GUGULETHU MFUPHI:  Yes, let's pick your brain on that and your thoughts on the changes we've seen regarding economic cluster in South Africa.

GEOFF BLOUNT: I've just come out of an investment team meeting where we've been trying to just understand. I think it's a shift to the left. Putting Pieterse into Energy – a supply side thing – is unfathomable, if you ask me. She hasn't covered herself in glory (and this is in other areas). She's the ex-Minister of Fishing and Forestry. You have some strange appointments on not fixing the supply side of things, which I just mentioned. I think we are getting indications further to the left. This is a slight step to the left. If anything, it's just more of the same. I think it's too early to say in terms of the Cabinet. We need to work hard to fix our issues. They always say Cabinets are political appointments. The DG's are the critical people behind them.
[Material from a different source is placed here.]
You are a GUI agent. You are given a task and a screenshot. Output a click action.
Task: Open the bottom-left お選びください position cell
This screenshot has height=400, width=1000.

The lessons we need to take from Brazil is get the social stuff right, get education right, drop those inequalities, and get services into poor areas, because this is what they did. I was in Rio for a few months when the army took occupation of all the favelas around Rio. The military invaded these places, occupied them, and there were door-to-door sweeps for weapons, guns, and drugs, and then put in a social structure with this invasion. They called it pacification or the pacifying of the favelas, but it came with social support and I wonder whether in our areas here, where you have high degrees of social delivery frustration that you need to come in with a marshal plan as well. You need to go into these areas – there are massive problems – and deal firmly (literally) – and then delivery. It doesn't help to go in, pacify, and quell without them backing it with the people on the ground saying 'hang on. I'm important, the people in government care for me, and they're going to make sure I get service delivery. I'm going to get my services and education'.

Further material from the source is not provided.